Piano 4.0, crisi aziendali, rete unica tlc: si apre la «partita» di Giorgetti con le imprese
Subito dossier delicati: il piano 4.0, le crisi aziendali, Alitalia, Ilva, la rete unica tlc. Sul tavolo ci sarà la pesante eredità delle crisi aziendali, che spesso si trascinano da anni e che in alcuni casi sono finiti in un imbuto dopo l’illusione di una soluzione a portata di mano
di Barbara Fiammeri e Carmine Fotina
2' di lettura
Giancarlo Giorgetti approda allo Sviluppo economico. La sua presenza al Governo era data per scontata. Certo il rapporto diretto con Mario Draghi è stato propedeutico ma senza il sostegno di Matteo Salvini difficilmente avrebbe accettato di far parte della squadra dell’ex presidente della Bce.

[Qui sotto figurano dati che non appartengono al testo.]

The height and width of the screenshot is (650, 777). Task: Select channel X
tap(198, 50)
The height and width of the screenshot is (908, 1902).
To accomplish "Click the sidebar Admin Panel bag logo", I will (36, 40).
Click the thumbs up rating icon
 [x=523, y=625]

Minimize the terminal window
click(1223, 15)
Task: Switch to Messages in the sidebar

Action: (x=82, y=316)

Giorgetti è infatti una figura vecchio stampo, di quelle per cui viene prima il partito, nel suo caso la Lega. Ha affiancato Umberto Bossi, poi Roberto Maroni negli anni difficilissimi delle inchieste sul Carroccio, e ora Salvini.
Il «custode» della Lega
Tre segretari molto diversi tra loro. In particolare Salvini che ha trasformato la Lega da partito del Nord filosecessionista a partito nazionale. Giorgetti non si è mai tirato indietro, non ha mai organizzato correnti ma ha comunque sempre manifestato i propri dubbi come ai tempi del Governo con M5S verso il quale era fin dall’inizio molto diffidente.
Salvini ha voluto proprio per questo imporlo allora come sottosegretario alla Presidenza del Consiglio. Perché fosse lui a vigilare su nomine e movimenti. Ma soprattutto Giorgetti è stato «il custode» del posizionamento internazionale della Lega sul fronte atlantista. È stato lui a tentare in più occasioni e poi a ricucire i rapporti con l’amministrazione americana che osservava con attenzione critica l’eccessiva confidenza del Carroccio e dello stesso suo leader con la Russia di Vladimir Putin. Così come è evidente - ed è storia recentissima - che a favorire l’ingresso della Lega nella nuova maggioranza trasversale a favore di Draghi e la svolta europeista sia stato l’ex studente bocconiano. Ma adesso arriva la parte più difficile. Giorgetti nel Governo è in prima fila mentre Salvini resta fuori a vigilare. Quando arriveranno tempi difficili non sarà facile mantenere l’equilibrio.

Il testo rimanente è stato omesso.